(Pixel coordinate grounding data)
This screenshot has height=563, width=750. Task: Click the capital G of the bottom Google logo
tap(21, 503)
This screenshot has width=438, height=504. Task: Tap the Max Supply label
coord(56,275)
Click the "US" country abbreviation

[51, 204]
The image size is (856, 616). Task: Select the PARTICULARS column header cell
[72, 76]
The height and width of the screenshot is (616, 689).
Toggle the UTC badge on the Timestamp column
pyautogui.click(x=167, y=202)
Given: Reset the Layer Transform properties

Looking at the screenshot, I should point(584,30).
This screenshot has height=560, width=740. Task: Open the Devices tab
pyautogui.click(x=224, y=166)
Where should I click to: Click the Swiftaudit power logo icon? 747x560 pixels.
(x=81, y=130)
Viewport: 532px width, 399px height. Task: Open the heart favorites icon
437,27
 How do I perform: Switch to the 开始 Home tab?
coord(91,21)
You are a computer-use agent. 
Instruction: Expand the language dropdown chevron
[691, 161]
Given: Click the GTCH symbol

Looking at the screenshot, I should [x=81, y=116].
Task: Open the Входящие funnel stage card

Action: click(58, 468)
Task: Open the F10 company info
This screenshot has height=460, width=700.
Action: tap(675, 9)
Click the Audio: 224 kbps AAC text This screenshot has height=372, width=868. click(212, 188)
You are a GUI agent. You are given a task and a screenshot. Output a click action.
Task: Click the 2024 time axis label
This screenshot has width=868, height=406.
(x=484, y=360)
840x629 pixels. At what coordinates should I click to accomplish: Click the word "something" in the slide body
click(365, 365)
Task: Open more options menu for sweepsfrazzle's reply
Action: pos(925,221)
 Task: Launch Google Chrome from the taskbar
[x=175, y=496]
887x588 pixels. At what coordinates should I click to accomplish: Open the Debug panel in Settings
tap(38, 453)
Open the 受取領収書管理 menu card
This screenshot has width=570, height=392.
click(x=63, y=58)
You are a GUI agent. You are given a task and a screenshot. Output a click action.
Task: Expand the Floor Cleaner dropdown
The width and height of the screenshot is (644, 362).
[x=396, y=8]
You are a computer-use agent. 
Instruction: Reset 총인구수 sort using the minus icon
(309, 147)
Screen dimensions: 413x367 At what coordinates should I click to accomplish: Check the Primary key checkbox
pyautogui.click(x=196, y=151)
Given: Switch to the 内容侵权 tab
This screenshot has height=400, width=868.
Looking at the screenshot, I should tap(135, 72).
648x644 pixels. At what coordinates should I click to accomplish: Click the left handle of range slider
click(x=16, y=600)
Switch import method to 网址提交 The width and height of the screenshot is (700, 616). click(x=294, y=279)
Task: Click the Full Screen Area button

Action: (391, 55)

What is expected — Every line in the records has to be written out again exactly.

Answer to this problem —
This screenshot has height=563, width=750. Task: Click the capital G of the bottom Google logo
tap(21, 503)
This screenshot has width=438, height=504. Task: Tap the Max Supply label
coord(56,275)
Click the "US" country abbreviation

[51, 204]
The image size is (856, 616). Task: Select the PARTICULARS column header cell
[72, 76]
The height and width of the screenshot is (616, 689).
Toggle the UTC badge on the Timestamp column
pyautogui.click(x=167, y=202)
Given: Reset the Layer Transform properties

Looking at the screenshot, I should point(584,30).
This screenshot has height=560, width=740. Task: Open the Devices tab
pyautogui.click(x=224, y=166)
Where should I click to: Click the Swiftaudit power logo icon? 747x560 pixels.
(x=81, y=130)
Viewport: 532px width, 399px height. Task: Open the heart favorites icon
437,27
 How do I perform: Switch to the 开始 Home tab?
coord(91,21)
You are a computer-use agent. 
Instruction: Expand the language dropdown chevron
[691, 161]
Given: Click the GTCH symbol

Looking at the screenshot, I should [x=81, y=116].
Task: Open the Входящие funnel stage card

Action: click(58, 468)
Task: Open the F10 company info
This screenshot has height=460, width=700.
Action: tap(675, 9)
Click the Audio: 224 kbps AAC text This screenshot has height=372, width=868. click(212, 188)
You are a GUI agent. You are given a task and a screenshot. Output a click action.
Task: Click the 2024 time axis label
This screenshot has width=868, height=406.
(x=484, y=360)
840x629 pixels. At what coordinates should I click to accomplish: Click the word "something" in the slide body
click(365, 365)
Task: Open more options menu for sweepsfrazzle's reply
Action: pos(925,221)
 Task: Launch Google Chrome from the taskbar
[x=175, y=496]
887x588 pixels. At what coordinates should I click to accomplish: Open the Debug panel in Settings
tap(38, 453)
Open the 受取領収書管理 menu card
This screenshot has width=570, height=392.
click(x=63, y=58)
You are a GUI agent. You are given a task and a screenshot. Output a click action.
Task: Expand the Floor Cleaner dropdown
The width and height of the screenshot is (644, 362).
[x=396, y=8]
You are a computer-use agent. 
Instruction: Reset 총인구수 sort using the minus icon
(309, 147)
Screen dimensions: 413x367 At what coordinates should I click to accomplish: Check the Primary key checkbox
pyautogui.click(x=196, y=151)
Given: Switch to the 内容侵权 tab
This screenshot has height=400, width=868.
Looking at the screenshot, I should tap(135, 72).
648x644 pixels. At what coordinates should I click to accomplish: Click the left handle of range slider
click(x=16, y=600)
Switch import method to 网址提交 The width and height of the screenshot is (700, 616). click(x=294, y=279)
Task: Click the Full Screen Area button

Action: (391, 55)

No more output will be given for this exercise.